Requirement: Among the lines of data below, reproduce only those from the one with "2127x1145 pixels. How" through the one with "Toggle the document", exactly as they stand, both ends included.

***** Data records *****

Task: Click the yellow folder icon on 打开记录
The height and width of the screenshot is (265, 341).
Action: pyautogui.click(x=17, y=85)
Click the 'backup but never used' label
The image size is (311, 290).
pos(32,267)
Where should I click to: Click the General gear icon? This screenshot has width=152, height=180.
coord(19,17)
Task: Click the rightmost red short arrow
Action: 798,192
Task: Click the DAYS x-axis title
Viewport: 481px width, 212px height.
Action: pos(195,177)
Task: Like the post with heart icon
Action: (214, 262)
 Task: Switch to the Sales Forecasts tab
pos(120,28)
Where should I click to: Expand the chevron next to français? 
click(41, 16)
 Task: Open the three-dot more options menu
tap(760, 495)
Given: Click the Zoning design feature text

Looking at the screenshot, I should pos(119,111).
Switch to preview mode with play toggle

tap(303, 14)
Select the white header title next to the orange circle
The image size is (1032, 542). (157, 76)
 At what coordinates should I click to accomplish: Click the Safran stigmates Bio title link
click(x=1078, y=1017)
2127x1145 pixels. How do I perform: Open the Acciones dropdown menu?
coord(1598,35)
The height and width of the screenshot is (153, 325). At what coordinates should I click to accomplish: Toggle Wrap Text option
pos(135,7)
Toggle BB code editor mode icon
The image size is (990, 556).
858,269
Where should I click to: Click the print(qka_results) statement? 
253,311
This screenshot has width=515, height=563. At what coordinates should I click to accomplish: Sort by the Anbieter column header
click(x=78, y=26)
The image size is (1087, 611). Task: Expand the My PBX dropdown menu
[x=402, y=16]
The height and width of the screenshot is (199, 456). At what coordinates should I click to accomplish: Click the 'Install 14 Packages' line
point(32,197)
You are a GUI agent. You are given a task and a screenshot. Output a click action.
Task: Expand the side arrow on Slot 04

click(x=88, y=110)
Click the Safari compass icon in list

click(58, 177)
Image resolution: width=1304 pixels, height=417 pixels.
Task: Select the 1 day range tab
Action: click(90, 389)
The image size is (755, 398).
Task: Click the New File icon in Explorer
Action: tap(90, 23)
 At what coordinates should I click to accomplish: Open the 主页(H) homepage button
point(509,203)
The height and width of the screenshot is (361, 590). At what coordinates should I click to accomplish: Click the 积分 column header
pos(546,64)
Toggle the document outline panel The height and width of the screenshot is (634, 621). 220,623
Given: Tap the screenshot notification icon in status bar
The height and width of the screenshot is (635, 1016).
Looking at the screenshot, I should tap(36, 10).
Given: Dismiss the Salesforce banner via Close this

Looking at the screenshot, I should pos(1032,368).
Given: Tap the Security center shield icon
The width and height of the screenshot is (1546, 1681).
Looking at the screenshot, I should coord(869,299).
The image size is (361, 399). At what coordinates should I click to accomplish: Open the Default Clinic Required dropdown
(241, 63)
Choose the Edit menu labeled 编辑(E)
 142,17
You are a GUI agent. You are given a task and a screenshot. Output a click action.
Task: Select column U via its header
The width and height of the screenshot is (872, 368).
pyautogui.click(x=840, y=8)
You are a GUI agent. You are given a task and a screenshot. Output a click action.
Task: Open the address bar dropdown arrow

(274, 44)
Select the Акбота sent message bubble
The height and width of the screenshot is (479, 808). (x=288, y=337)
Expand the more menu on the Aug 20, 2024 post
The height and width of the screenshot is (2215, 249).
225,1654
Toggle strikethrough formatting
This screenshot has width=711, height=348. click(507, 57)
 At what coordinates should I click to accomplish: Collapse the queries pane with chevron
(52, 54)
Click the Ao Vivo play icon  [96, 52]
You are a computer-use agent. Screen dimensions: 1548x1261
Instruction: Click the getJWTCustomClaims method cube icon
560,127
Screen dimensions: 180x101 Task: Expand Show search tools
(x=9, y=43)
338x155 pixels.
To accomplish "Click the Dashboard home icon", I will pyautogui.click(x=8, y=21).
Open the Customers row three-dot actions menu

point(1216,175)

*****

Solved problem:
2127x1145 pixels. How do I perform: Open the Acciones dropdown menu?
coord(1598,35)
The height and width of the screenshot is (153, 325). At what coordinates should I click to accomplish: Toggle Wrap Text option
pos(135,7)
Toggle BB code editor mode icon
The image size is (990, 556).
858,269
Where should I click to: Click the print(qka_results) statement? 
253,311
This screenshot has width=515, height=563. At what coordinates should I click to accomplish: Sort by the Anbieter column header
click(x=78, y=26)
The image size is (1087, 611). Task: Expand the My PBX dropdown menu
[x=402, y=16]
The height and width of the screenshot is (199, 456). At what coordinates should I click to accomplish: Click the 'Install 14 Packages' line
point(32,197)
You are a GUI agent. You are given a task and a screenshot. Output a click action.
Task: Expand the side arrow on Slot 04

click(x=88, y=110)
Click the Safari compass icon in list

click(58, 177)
Image resolution: width=1304 pixels, height=417 pixels.
Task: Select the 1 day range tab
Action: click(90, 389)
The image size is (755, 398).
Task: Click the New File icon in Explorer
Action: tap(90, 23)
 At what coordinates should I click to accomplish: Open the 主页(H) homepage button
point(509,203)
The height and width of the screenshot is (361, 590). At what coordinates should I click to accomplish: Click the 积分 column header
pos(546,64)
Toggle the document outline panel The height and width of the screenshot is (634, 621). 220,623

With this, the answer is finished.